By Amol Sarwate

Recap on DDoS attack strategies at RSA Conference USA 2017 peer-to-peer session

At RSA Conference this year I had the opportunity to host a peer-to-peer session on how to survive IoT botnet-based DDoS attacks, and exchange ideas with some of the brightest minds in the security world. In this blog I am sharing some of the ideas that surfaced during that discussion.

We kicked off the session by looking at two real world DDoS attacks that were carried out using IoT botnets. The first example, from the Verizon data breach report preview 2017, showcased a university that was attacked primarily by vending machines and other IOT devices, which were present on the university campus. The second example was the well-known attack on the blog Krebs on Security, where the famous blogger was attacked my Mirai – an IoT botnet which was initially based on IP cameras and later added a host of devices to its profile.  Both attacks were similar in some sense because both were carried out by an IoT botnet. But they were also different because in the case of the university attack the IoT devices were on university premises, while in case of Krebs on Security the IoT devices were distributed globally around the world. And as far as defense is concerned it makes a big difference if the attack is coming from random globally distributed machines or from within one network.

It’s important to keep three different timelines of what to do before, during and after a DDoS attack. Since the consensus was that pre-attack or prevention strategies were most important, I will focus on that here. In discussing prevention strategies, we started with some fundamental groundwork like having a clear and documented DDoS process. First of all, make a list of the resources that are vulnerable and should be protected from DDoS on a priority 1 basis. This list could contain a web server, mail server or any other critical components. There should also be a document with phone numbers and contact numbers of the IT, security and other relevant staff within your organization, in addition to contact information of your internet service provider and other relevant vendors. Remember VPN services or internal servers where these documents are located may not be accessible during a DDoS attack and that needs to be planned for. Knowing if you have a cyber insurance policy and if DDoS is included in your coverage is also important.

On the technical front, the most important action to take before an attack is to study your network traffic and netflows in depth to create a baseline. Good understanding of your baseline, which includes what type of traffic is normal, where does it originate, any time-based pattern and many such identifiers will help you in detecting the attack early, and could also help in some cases to mitigate it. Many anti-DDoS products work with the same premise as they learn what normal traffic patterns are, and then help to detect or stop anomalies.

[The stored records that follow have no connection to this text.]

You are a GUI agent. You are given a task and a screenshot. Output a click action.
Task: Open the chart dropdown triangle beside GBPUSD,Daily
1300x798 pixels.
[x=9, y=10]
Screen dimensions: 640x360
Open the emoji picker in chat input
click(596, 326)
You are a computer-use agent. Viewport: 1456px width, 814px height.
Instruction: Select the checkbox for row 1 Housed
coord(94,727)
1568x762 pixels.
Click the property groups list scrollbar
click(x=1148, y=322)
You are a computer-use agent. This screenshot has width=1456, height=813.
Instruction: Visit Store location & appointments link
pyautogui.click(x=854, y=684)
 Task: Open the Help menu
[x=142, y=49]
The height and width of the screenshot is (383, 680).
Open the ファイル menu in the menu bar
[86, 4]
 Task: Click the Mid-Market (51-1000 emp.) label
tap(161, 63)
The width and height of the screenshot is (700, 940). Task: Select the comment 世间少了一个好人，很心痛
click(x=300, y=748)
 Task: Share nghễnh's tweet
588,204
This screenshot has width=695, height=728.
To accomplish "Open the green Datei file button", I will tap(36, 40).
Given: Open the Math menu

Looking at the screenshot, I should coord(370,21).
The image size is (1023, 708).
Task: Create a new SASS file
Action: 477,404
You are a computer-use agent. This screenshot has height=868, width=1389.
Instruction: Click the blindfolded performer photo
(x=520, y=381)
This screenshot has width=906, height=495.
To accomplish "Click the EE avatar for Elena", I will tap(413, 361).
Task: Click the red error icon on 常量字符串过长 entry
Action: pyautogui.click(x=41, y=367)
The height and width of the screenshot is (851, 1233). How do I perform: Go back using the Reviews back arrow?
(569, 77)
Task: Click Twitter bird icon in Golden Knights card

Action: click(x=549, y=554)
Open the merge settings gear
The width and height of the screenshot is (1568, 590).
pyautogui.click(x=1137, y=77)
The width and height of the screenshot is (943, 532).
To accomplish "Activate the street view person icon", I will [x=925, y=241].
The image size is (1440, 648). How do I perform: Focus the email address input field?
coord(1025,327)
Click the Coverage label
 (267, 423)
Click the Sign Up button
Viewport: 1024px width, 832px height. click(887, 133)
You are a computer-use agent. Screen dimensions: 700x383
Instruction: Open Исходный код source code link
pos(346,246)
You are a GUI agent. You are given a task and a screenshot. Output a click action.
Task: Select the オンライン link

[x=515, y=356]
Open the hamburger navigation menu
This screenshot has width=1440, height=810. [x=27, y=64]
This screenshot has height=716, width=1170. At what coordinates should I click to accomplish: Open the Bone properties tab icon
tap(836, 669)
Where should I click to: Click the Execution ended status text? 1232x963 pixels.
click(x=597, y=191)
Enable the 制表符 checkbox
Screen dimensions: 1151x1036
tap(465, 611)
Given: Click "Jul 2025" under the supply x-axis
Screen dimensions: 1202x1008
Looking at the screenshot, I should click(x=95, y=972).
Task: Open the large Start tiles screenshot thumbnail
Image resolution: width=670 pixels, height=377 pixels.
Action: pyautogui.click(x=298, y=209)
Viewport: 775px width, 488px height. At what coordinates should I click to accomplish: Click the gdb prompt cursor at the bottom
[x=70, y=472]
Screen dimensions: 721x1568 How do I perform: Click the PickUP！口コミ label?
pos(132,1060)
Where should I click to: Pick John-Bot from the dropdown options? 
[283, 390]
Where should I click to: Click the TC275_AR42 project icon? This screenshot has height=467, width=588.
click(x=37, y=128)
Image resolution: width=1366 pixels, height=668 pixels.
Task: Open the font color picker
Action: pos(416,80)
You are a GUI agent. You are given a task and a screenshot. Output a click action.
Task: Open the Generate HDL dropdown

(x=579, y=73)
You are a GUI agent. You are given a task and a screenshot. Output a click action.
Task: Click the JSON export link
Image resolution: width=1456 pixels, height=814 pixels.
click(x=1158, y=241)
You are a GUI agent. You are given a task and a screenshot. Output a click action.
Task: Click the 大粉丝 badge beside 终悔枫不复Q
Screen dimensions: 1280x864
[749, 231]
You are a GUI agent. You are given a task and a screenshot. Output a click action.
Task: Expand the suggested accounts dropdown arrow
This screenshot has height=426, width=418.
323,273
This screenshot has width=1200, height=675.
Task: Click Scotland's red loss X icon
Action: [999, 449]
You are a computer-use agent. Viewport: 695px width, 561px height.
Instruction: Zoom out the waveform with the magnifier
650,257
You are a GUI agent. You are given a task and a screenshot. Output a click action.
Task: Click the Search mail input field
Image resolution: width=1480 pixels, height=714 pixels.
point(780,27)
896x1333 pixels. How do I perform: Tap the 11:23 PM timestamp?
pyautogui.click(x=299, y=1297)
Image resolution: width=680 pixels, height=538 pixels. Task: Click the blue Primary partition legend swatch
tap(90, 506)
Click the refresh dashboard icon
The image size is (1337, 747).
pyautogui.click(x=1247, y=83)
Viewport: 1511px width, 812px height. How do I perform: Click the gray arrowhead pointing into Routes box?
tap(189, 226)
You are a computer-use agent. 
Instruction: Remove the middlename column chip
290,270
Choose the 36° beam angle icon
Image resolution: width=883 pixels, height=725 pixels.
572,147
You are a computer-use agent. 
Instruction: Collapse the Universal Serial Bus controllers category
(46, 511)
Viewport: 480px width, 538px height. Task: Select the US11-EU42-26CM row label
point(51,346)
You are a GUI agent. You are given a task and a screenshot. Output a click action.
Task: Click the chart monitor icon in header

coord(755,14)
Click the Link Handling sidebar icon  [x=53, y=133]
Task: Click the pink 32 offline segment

If you manage your infrastructure yourself then it is prudent to make sure that it’s hardened for DDoS so that you’re not making it a low hanging target for attackers. Hardening against common volume-based attacks like UDP floods, ICMP floods and other spoofed-packet floods is essential.  Protocol attacks such as SYN floods, ping of death and other similar attacks — where attackers consume resources of the target or any intermediate communication such as firewalls or load balancers — is taken into consideration. Application layer attacks like GET/POST floods, low-and-slow attacks that target resources on the webserver are also important.

To conclude, the most important consideration for self-managed or outsourced DDoS prevention is to understand your traffic patterns in depth so that such understanding can be used for early detection as well as for traffic scrubbing during the attack mitigation phase.